Recorded data:
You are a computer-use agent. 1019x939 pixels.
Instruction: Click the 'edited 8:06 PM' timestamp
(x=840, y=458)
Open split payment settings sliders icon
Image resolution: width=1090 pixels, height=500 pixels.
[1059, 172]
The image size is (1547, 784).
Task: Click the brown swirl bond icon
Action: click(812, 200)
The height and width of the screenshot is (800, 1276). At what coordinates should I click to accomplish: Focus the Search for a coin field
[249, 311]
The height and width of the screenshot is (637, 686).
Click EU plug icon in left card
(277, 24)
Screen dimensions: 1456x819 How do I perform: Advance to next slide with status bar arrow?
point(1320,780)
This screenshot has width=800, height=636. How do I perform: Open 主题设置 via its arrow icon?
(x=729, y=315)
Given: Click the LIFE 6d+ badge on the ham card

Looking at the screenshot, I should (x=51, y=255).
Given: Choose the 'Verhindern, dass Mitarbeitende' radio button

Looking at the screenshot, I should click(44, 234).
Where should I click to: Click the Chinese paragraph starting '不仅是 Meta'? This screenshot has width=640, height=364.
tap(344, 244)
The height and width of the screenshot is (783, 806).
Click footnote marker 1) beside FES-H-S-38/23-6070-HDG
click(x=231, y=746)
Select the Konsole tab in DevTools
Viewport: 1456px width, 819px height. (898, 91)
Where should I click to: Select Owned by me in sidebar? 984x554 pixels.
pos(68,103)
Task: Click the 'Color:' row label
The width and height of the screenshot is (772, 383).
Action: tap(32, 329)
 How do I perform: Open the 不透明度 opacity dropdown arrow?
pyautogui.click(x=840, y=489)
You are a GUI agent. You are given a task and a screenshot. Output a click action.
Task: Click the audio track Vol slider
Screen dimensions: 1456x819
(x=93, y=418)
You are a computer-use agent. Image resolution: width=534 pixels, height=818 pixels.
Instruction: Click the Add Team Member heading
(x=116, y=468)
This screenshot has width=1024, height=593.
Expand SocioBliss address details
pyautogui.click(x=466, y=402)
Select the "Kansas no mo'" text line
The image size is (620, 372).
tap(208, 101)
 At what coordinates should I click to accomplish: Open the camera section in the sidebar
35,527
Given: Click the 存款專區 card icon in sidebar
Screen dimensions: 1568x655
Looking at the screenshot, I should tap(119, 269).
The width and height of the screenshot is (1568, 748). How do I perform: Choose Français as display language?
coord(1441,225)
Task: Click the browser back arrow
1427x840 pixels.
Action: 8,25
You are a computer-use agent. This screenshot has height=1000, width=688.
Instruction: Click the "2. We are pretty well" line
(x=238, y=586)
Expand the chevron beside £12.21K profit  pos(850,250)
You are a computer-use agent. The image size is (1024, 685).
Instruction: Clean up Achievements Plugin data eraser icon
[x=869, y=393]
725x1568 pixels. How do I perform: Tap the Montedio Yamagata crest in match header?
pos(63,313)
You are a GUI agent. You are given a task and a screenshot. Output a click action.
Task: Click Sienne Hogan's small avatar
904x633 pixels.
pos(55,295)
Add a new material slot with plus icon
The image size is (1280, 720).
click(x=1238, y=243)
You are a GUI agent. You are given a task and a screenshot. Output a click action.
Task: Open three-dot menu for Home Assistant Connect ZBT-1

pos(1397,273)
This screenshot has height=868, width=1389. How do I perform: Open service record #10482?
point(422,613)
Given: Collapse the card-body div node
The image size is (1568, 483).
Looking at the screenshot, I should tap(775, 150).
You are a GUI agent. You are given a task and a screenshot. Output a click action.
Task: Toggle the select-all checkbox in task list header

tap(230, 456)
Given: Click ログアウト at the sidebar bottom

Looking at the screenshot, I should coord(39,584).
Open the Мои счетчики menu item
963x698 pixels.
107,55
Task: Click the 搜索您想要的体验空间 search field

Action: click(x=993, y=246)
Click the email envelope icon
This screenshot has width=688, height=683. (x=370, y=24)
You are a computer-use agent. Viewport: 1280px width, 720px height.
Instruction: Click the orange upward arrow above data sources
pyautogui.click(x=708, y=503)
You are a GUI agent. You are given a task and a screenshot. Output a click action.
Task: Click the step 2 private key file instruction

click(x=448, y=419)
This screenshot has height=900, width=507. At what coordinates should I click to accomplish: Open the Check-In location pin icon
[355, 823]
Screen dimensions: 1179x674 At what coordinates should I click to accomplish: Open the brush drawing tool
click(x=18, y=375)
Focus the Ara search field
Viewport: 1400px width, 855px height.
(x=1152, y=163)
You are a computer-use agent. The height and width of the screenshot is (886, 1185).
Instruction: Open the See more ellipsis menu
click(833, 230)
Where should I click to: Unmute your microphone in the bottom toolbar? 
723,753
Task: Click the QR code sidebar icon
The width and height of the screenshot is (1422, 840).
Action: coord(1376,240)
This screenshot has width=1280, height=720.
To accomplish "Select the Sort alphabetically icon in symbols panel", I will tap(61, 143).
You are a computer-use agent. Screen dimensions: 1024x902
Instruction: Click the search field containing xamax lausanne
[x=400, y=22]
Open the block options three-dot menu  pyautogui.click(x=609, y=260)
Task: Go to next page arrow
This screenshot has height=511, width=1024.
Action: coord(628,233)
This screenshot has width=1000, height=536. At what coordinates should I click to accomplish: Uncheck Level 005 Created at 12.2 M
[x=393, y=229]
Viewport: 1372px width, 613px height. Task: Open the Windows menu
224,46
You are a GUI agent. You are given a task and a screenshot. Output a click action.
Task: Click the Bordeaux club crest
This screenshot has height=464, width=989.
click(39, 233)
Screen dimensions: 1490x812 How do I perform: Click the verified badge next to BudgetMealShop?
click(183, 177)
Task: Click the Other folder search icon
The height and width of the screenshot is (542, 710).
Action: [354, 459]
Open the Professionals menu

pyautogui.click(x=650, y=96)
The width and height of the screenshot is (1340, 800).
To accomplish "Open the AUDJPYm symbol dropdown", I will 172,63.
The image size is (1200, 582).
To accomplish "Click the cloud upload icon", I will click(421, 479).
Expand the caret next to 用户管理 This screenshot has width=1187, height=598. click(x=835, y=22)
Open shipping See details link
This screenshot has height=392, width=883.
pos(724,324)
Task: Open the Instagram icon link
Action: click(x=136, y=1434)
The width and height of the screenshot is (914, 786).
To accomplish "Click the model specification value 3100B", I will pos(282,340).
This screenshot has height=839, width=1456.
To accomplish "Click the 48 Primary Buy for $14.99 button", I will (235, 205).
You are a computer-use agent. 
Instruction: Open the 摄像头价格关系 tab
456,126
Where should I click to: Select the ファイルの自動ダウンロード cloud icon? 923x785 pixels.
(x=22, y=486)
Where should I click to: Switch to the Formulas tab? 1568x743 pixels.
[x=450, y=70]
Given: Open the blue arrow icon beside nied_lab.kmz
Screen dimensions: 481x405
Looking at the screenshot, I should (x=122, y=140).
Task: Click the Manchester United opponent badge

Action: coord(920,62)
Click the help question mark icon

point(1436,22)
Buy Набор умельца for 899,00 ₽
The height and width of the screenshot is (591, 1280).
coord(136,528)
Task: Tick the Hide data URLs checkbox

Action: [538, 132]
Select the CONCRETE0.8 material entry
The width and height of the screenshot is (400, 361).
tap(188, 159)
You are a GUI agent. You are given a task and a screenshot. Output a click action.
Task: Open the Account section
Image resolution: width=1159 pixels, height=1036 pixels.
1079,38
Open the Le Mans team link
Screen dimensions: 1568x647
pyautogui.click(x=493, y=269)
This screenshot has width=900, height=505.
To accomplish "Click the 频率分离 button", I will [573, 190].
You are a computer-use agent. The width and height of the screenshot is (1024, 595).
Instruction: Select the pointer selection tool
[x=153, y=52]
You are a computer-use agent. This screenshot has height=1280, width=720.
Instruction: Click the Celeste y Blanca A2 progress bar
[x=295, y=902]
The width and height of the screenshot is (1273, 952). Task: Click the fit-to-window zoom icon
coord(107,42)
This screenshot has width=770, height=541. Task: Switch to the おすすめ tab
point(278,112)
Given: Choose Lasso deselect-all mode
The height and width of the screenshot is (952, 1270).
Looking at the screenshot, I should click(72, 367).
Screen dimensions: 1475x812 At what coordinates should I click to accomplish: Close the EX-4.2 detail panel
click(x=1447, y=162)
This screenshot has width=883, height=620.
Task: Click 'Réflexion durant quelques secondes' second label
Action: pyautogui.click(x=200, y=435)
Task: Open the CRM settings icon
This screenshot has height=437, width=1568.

Aim of the task:
How many lines of the records contain the string "will"? Treat uppercase and lowercase as different, and reply with the number only.

The solution:
6